According to Hesiod Geryon had one body and three heads, whereas the tradition followed by Aeschylus gave him three bodies. A lost description by Stesichoros said that he has six hands and six feet and is winged; there are some mid-6th century BC Chalcidian vases portraying Geryon as winged. Some accounts state that he had six legs as well while others state that the three bodies were joined to one pair of legs. Apart from these bizarre features, his appearance was that of a warrior. He owned a two-headed hound named Orthrus, which was the brother of Cerberus, and a herd of magnificent red cattle that were guarded by Orthrus, and a herder Eurytion, son of Erytheia.

Mythology

The Tenth Labour of Heracles

In the fullest account in the Bibliotheke of Pseudo-Apollodorus, Heracles was required to travel to Erytheia, in order to obtain the Cattle of Geryon (Γηρυόνου βόες) as his tenth labour. On the way there, he crossed the Libyan desert and became so frustrated at the heat that he shot an arrow at Helios, the Sun.  Helios "in admiration of his courage" gave Heracles the golden cup he used to sail across the sea from west to east each night. Heracles used it to reach Erytheia, a favorite motif of the vase-painters. Such a magical conveyance undercuts any literal geography for Erytheia, the "red island" of the sunset.

When Heracles reached Erytheia, no sooner had he landed than he was confronted by the two-headed dog, Orthrus. With one huge blow from his olive-wood club, Heracles killed the watchdog. Eurytion, the herdsman, came to assist Orthrus, but Heracles dealt with him the same way.

On hearing the commotion, Geryon sprang into action, carrying three shields, three spears, and wearing three helmets. He pursued Heracles at the River Anthemus but fell victim to an arrow that had been dipped in the venomous blood of the Lernaean Hydra, shot so forcefully by Heracles that it pierced Geryon's forehead, "and Geryon bent his neck over to one side, like a poppy that spoils its delicate shapes, shedding its petals all at once". 

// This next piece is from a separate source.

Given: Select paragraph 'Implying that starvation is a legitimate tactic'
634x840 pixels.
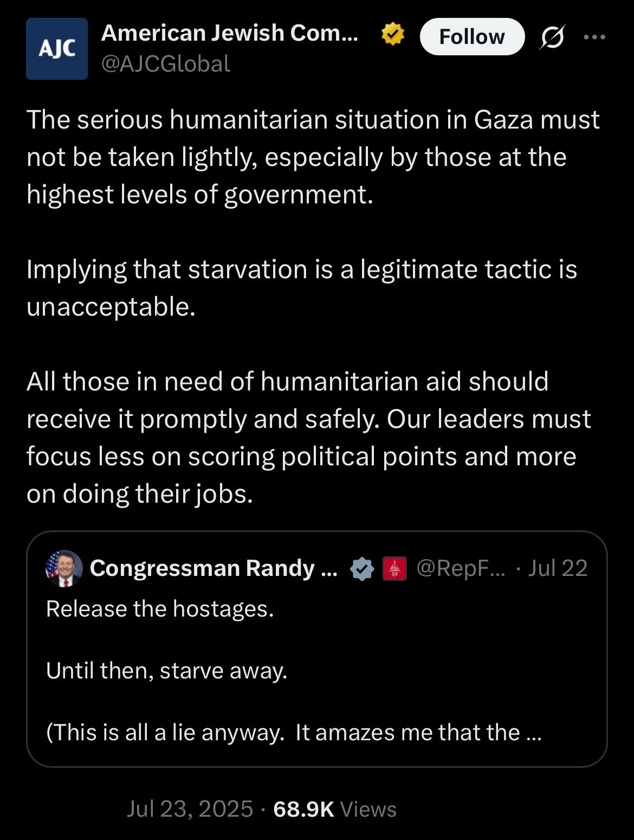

Heracles then had to herd the cattle back to Eurystheus. In Roman versions of the narrative, on the Aventine Hill in Italy, Cacus stole some of the cattle as Heracles slept, making the cattle walk backwards so that they left no trail, a repetition of the trick of the young Hermes. According to some versions, Heracles drove his remaining cattle past a cave, where Cacus had hidden the stolen animals, and they began calling out to each other. In others, Caca, Cacus' sister, told Heracles where he was. Heracles then killed Cacus, and according to the Romans, founded an altar where the Forum Boarium, the cattle market, was later held.

To annoy Heracles, Hera sent a gadfly to bite the cattle, irritate them and scatter them. The hero was within a year able to retrieve them.  Hera then sent a flood which raised the level of a river so much, Heracles could not cross with the cattle.  He piled stones into the river to make the water shallower.  When he finally reached the court of Eurystheus, the cattle were sacrificed to Hera.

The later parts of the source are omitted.